__Problem to work on__. Your answer should repeat the listing in full, with no line missing or altered.

[[ Materials provided, beginning ]]

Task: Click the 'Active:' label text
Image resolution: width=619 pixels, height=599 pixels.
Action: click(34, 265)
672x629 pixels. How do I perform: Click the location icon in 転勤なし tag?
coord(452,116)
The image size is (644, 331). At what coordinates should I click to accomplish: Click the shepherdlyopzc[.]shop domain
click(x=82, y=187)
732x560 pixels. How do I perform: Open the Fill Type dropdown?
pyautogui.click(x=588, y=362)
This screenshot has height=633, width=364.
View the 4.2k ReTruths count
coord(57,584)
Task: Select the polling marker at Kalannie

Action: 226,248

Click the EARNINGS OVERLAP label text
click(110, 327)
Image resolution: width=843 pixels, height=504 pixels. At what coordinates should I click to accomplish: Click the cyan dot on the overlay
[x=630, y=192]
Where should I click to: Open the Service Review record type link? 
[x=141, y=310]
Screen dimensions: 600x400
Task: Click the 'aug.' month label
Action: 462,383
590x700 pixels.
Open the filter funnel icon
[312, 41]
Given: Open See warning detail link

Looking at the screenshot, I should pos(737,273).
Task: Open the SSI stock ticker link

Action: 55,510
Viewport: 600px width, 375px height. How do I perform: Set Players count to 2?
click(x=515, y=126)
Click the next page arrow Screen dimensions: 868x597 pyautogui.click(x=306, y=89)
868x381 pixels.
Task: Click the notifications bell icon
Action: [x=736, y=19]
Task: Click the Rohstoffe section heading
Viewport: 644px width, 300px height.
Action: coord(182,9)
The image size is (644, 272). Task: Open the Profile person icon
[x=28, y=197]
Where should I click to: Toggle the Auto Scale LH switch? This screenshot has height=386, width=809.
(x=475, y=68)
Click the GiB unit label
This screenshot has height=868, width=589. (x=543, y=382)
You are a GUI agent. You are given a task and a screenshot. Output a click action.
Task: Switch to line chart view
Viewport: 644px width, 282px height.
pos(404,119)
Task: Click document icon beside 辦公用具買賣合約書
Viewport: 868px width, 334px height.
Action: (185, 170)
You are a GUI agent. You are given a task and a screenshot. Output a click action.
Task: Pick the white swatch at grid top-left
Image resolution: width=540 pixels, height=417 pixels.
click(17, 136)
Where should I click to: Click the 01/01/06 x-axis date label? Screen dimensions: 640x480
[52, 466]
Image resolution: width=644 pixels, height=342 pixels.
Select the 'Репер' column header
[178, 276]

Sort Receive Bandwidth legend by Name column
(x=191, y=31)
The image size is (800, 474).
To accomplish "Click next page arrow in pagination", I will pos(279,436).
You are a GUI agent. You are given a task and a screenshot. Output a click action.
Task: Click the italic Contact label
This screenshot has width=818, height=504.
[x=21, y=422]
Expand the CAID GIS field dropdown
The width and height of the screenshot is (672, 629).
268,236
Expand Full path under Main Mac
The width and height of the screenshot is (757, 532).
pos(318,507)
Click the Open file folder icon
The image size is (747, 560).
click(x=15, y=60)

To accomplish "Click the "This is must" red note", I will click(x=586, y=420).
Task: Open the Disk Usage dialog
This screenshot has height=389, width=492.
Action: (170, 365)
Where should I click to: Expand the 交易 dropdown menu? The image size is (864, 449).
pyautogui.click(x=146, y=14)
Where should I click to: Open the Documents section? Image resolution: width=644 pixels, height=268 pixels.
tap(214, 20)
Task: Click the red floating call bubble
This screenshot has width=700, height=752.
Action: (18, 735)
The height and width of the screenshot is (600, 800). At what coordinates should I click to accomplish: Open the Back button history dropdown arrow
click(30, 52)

[[ Materials provided, end ]]

__Response box__.
Task: Click the 'Active:' label text
Image resolution: width=619 pixels, height=599 pixels.
Action: click(34, 265)
672x629 pixels. How do I perform: Click the location icon in 転勤なし tag?
coord(452,116)
The image size is (644, 331). At what coordinates should I click to accomplish: Click the shepherdlyopzc[.]shop domain
click(x=82, y=187)
732x560 pixels. How do I perform: Open the Fill Type dropdown?
pyautogui.click(x=588, y=362)
This screenshot has height=633, width=364.
View the 4.2k ReTruths count
coord(57,584)
Task: Select the polling marker at Kalannie

Action: 226,248

Click the EARNINGS OVERLAP label text
click(110, 327)
Image resolution: width=843 pixels, height=504 pixels. At what coordinates should I click to accomplish: Click the cyan dot on the overlay
[x=630, y=192]
Where should I click to: Open the Service Review record type link? 
[x=141, y=310]
Screen dimensions: 600x400
Task: Click the 'aug.' month label
Action: 462,383
590x700 pixels.
Open the filter funnel icon
[312, 41]
Given: Open See warning detail link

Looking at the screenshot, I should pos(737,273).
Task: Open the SSI stock ticker link

Action: 55,510
Viewport: 600px width, 375px height. How do I perform: Set Players count to 2?
click(x=515, y=126)
Click the next page arrow Screen dimensions: 868x597 pyautogui.click(x=306, y=89)
868x381 pixels.
Task: Click the notifications bell icon
Action: [x=736, y=19]
Task: Click the Rohstoffe section heading
Viewport: 644px width, 300px height.
Action: coord(182,9)
The image size is (644, 272). Task: Open the Profile person icon
[x=28, y=197]
Where should I click to: Toggle the Auto Scale LH switch? This screenshot has height=386, width=809.
(x=475, y=68)
Click the GiB unit label
This screenshot has height=868, width=589. (x=543, y=382)
You are a GUI agent. You are given a task and a screenshot. Output a click action.
Task: Switch to line chart view
Viewport: 644px width, 282px height.
pos(404,119)
Task: Click document icon beside 辦公用具買賣合約書
Viewport: 868px width, 334px height.
Action: (185, 170)
You are a GUI agent. You are given a task and a screenshot. Output a click action.
Task: Pick the white swatch at grid top-left
Image resolution: width=540 pixels, height=417 pixels.
click(17, 136)
Where should I click to: Click the 01/01/06 x-axis date label? Screen dimensions: 640x480
[52, 466]
Image resolution: width=644 pixels, height=342 pixels.
Select the 'Репер' column header
[178, 276]

Sort Receive Bandwidth legend by Name column
(x=191, y=31)
The image size is (800, 474).
To accomplish "Click next page arrow in pagination", I will pos(279,436).
You are a GUI agent. You are given a task and a screenshot. Output a click action.
Task: Click the italic Contact label
This screenshot has width=818, height=504.
[x=21, y=422]
Expand the CAID GIS field dropdown
The width and height of the screenshot is (672, 629).
268,236
Expand Full path under Main Mac
The width and height of the screenshot is (757, 532).
pos(318,507)
Click the Open file folder icon
The image size is (747, 560).
click(x=15, y=60)

To accomplish "Click the "This is must" red note", I will click(x=586, y=420).
Task: Open the Disk Usage dialog
This screenshot has height=389, width=492.
Action: (170, 365)
Where should I click to: Expand the 交易 dropdown menu? The image size is (864, 449).
pyautogui.click(x=146, y=14)
Where should I click to: Open the Documents section? Image resolution: width=644 pixels, height=268 pixels.
tap(214, 20)
Task: Click the red floating call bubble
This screenshot has width=700, height=752.
Action: (18, 735)
The height and width of the screenshot is (600, 800). At what coordinates should I click to accomplish: Open the Back button history dropdown arrow
click(30, 52)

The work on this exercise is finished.